Columbia International Affairs Online: Policy Briefs

CIAO DATE: 08/2014

Political Neutrality and National Responsibility in Cyber Conflict

Jason Healey

September 2012

Atlantic Council


Since the Internet makes us all neighbors, more nations are likely to be affected by conflicts in cyberspace than in the air, land, or sea. Nations are increasingly looking to limit potential cyber conflicts using the same devices that have limited more traditional wars: treaties, conventions, and norms. One of the most important global norms has been a state’s rights to remain neutral in response to international conflict, as guaranteed by the Hague Convention. But because of the nature of engagement and conflict in cyberspace, it is still unknown how well the old agreements will hold up, and what must be reinvented.

As Internet protocols themselves route cyber attacks through any number of neutral countries, cyber conflicts are usually not so destructive as to obviously trigger international law. This may also render the identity or nationality of belligerents uncertain. Legal norms based on the Hague Convention will likely be less useful than were a modified norm of political neutrality where nations should come under political pressure to take reasonable steps to stop cyber attacks, regardless of whether the responsibility is codified in a formal treaty. The problem of defining political neutrality in cyber conflict may well give rise to new norms of international engagement. If so, the “not my problem” excuse will no longer be acceptable.
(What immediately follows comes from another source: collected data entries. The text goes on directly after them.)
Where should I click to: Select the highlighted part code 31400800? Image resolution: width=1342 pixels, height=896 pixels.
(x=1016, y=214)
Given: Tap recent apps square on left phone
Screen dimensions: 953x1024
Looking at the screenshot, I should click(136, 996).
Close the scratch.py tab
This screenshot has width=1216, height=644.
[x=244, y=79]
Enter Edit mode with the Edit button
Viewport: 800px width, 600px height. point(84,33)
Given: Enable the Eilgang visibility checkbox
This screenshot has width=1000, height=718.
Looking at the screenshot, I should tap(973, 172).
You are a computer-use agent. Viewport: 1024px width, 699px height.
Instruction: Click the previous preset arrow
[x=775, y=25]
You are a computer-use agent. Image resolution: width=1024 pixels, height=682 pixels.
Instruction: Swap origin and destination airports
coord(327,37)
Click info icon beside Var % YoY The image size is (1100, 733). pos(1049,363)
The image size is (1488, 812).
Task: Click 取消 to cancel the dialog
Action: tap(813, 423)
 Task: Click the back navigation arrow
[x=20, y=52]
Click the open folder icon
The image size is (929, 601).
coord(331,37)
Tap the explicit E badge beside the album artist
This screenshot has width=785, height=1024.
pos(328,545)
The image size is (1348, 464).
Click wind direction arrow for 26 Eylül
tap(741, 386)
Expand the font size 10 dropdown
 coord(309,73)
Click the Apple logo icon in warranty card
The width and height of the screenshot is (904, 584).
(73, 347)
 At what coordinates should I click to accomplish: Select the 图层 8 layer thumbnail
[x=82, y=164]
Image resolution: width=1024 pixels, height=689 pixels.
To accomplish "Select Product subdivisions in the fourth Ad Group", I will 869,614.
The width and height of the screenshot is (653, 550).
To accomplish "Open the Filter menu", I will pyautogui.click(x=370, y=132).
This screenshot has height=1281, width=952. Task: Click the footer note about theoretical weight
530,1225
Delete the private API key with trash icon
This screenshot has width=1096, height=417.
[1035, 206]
This Issue Brief discusses neutrality in cyber space, giving an extended example of how different nations become more responsible for attacks on another nation, which illustrates how four criteria (Severity, Obviousness, Stoppability, and Duration) seem to be critical. Last, the brief explores how “commercial neutrality” on the rights and obligations of companies which have built and own most of cyberspace, may be more important than the neutrality of nations.